Waynflete Professor of Physiology, University of Oxford
- In office 1968–1979

Personal details
- Born: 22 June 1912 Croydon, Surrey, England
- Died: 15 June 1994 (aged 81) Oxford, England
- Occupation: Physician, physiologist

= David Whitteridge =

British physician and physiologist

David Whitteridge (1912–1994) was a British physician and physiologist. Also an electrophysiologist, he was one of the first to demonstrate point to point relationship between nerve endings and specific points of activity within the brain.

He is also remembered for his phrase "physiology equals anatomy plus thought".

==Life==
He was born in Croydon in London on 22 June 1912 the son of Walter Whitteridge, and his French wife, Jean Hortense Carouge. He was educated at the Whitgift School.

He studied Sciences at Oxford University graduating MA in 1934 then studied medicine at Magdalen College, Oxford under John Carew Eccles, graduating MB ChB in 1937. Continuing research under Sir Charles Sherrington he was involved in the now-controversial experiments to show "faradisation" in experiments of attaching electrodes to monkey brains. He also looked at the effects of anaesthetics and toxic gases on the heart and brains. He then became resident medical officer at Finchley Memorial Hospital.
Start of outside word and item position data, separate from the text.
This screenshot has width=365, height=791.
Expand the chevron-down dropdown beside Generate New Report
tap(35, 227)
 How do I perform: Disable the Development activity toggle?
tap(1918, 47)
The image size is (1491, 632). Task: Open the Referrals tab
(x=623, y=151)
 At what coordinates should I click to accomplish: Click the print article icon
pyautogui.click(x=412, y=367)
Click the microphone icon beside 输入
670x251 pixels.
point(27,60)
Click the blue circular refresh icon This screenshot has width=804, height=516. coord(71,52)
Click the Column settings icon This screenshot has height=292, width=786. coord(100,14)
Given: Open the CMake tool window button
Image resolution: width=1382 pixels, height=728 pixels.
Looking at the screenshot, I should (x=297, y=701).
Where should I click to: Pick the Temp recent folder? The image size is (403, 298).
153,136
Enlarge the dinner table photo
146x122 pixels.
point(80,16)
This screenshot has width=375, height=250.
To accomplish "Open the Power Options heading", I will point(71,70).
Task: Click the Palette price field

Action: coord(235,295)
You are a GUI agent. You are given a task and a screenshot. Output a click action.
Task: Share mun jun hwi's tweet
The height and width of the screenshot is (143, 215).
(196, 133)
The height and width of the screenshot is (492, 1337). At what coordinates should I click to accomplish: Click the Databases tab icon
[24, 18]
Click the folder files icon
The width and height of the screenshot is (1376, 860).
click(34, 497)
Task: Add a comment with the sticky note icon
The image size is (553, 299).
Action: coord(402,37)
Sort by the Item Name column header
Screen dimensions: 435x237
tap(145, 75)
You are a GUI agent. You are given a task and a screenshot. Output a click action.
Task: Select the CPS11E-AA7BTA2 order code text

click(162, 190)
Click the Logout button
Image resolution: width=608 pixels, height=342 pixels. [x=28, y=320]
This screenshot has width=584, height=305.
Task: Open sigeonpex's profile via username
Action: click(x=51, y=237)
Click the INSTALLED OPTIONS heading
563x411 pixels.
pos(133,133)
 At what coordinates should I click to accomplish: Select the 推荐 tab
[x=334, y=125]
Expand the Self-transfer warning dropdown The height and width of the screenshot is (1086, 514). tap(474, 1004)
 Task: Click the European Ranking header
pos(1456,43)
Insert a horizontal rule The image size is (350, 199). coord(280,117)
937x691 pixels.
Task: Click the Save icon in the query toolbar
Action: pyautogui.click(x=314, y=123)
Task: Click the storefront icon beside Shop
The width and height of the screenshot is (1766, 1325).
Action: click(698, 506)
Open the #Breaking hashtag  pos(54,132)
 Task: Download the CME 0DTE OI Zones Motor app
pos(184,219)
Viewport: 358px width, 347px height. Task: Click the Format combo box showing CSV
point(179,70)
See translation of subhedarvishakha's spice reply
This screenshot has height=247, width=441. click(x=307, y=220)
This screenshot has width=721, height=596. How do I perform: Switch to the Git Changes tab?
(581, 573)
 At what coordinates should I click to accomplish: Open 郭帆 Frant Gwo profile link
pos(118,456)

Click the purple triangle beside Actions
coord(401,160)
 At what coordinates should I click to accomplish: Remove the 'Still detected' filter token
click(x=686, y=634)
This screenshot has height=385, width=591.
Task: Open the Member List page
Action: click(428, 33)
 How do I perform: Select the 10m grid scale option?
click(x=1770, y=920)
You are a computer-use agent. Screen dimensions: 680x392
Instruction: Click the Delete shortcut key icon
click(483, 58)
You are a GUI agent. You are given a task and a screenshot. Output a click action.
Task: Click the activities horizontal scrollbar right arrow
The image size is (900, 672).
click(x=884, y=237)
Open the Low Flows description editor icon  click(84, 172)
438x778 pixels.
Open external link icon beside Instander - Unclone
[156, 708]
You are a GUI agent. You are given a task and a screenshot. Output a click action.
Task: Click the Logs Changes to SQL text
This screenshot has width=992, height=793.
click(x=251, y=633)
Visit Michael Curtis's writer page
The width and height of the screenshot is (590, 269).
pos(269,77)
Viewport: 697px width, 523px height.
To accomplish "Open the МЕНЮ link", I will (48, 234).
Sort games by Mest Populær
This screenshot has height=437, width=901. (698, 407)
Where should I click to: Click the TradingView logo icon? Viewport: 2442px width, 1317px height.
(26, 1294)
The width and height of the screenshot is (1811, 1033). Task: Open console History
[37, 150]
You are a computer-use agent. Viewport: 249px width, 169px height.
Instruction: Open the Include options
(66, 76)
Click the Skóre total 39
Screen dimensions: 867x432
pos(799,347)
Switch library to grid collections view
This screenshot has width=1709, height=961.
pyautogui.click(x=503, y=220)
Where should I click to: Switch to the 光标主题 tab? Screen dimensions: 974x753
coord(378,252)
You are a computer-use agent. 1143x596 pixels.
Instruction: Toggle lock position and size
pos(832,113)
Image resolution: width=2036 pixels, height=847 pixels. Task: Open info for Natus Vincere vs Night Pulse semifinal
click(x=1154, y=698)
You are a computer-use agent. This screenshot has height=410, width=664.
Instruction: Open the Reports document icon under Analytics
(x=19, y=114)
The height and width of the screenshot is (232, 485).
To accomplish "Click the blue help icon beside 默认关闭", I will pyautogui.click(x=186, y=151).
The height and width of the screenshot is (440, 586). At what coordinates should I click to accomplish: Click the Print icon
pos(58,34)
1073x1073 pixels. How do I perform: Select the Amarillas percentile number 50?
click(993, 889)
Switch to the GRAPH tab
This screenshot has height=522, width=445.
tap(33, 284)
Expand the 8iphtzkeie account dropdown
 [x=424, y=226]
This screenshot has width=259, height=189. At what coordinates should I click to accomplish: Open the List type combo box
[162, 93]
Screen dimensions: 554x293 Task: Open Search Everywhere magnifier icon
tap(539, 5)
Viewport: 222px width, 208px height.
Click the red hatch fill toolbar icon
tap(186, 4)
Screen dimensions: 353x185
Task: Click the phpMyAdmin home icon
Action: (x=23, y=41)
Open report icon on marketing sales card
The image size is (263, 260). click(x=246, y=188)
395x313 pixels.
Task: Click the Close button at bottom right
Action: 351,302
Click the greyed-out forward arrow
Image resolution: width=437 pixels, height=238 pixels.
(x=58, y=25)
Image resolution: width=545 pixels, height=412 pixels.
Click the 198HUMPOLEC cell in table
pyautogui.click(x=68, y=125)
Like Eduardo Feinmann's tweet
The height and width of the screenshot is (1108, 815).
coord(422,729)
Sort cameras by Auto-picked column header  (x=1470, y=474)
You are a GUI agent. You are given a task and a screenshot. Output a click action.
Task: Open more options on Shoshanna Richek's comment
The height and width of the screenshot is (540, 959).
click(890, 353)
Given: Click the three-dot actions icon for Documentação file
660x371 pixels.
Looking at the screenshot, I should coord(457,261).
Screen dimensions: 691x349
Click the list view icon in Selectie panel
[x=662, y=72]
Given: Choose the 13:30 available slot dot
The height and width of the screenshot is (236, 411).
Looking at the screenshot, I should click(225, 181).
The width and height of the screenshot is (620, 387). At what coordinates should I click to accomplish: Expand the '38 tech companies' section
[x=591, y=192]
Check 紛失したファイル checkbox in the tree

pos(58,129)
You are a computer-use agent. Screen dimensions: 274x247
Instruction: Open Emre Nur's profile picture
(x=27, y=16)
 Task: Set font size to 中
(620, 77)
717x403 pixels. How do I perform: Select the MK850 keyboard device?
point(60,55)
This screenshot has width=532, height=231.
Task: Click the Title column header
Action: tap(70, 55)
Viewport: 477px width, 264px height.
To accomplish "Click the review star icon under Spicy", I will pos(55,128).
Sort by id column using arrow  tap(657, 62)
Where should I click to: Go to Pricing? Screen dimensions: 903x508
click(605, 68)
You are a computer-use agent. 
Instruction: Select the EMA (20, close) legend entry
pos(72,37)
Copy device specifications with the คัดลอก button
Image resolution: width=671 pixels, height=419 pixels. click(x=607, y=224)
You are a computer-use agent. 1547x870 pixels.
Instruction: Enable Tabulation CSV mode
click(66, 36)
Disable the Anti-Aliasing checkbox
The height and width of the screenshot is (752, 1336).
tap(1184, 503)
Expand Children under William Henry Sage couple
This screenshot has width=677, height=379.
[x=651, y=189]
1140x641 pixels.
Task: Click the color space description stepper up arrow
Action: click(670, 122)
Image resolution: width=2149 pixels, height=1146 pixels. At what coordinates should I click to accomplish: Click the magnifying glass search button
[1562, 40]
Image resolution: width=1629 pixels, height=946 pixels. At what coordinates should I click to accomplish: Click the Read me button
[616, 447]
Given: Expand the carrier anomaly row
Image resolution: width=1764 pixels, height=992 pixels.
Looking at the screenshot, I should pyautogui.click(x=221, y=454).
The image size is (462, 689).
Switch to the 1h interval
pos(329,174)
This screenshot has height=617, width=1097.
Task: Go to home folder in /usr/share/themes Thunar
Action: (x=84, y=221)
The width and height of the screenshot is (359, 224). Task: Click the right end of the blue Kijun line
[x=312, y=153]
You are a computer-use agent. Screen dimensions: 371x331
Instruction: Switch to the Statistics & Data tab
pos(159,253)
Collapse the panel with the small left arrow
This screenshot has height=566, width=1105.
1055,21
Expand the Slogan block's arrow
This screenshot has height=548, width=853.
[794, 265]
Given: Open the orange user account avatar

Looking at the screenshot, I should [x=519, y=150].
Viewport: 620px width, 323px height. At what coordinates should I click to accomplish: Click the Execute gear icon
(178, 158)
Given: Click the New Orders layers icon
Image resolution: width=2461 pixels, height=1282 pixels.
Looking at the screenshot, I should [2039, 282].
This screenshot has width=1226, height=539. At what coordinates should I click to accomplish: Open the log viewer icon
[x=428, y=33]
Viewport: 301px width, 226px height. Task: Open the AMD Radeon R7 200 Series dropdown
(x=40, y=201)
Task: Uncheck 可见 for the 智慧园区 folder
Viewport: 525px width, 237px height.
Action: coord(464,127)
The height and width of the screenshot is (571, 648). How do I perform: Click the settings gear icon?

During the Second World War he worked with Ludwig Guttmann caring for spinal injuries at Stoke Mandeville Hospital.

In 1944 he became demonstrator in physiology at Oxford University. He began working with Sybil Cooper and Peter Daniel on the muscles controlling eye movement, and began making topographical point-to-point maps of the brain during the same period.

In 1950 he was created professor of physiology at the university. He was made a Fellow of the university in 1968 succeeding George Lindor Brown in the Waynflete Chair.

In 1951 he was elected a Fellow of the Royal Society of Edinburgh. His proposers were Ernest Cruickshank, Philip Eggleton, William Ogilvy Kermack, and Sir Edmund Hirst. He was vice president of the society from 1956 to 1959. He was elected a Fellow of the Royal Society of London in 1953. In 1956 he was elected a member of the Harveian Society of Edinburgh.

In 1984/85 he went to India in the wake of the Bhopal Disaster to give advice on consequent neurological issues. He was made an honorary member of the Indian National Science Academy as a result, and awarded the Mahalanobis Medal.

He retired in 1979 and died in Oxford on 15 June 1994 aged 81.

His work in neuroscience was continued and expanded by former students and colleagues such as Michael Gaze and Autar Singh Paintal

==Family==
In 1938 he married medical historian Dr Gweneth Hutchings (d.1993). They had three children.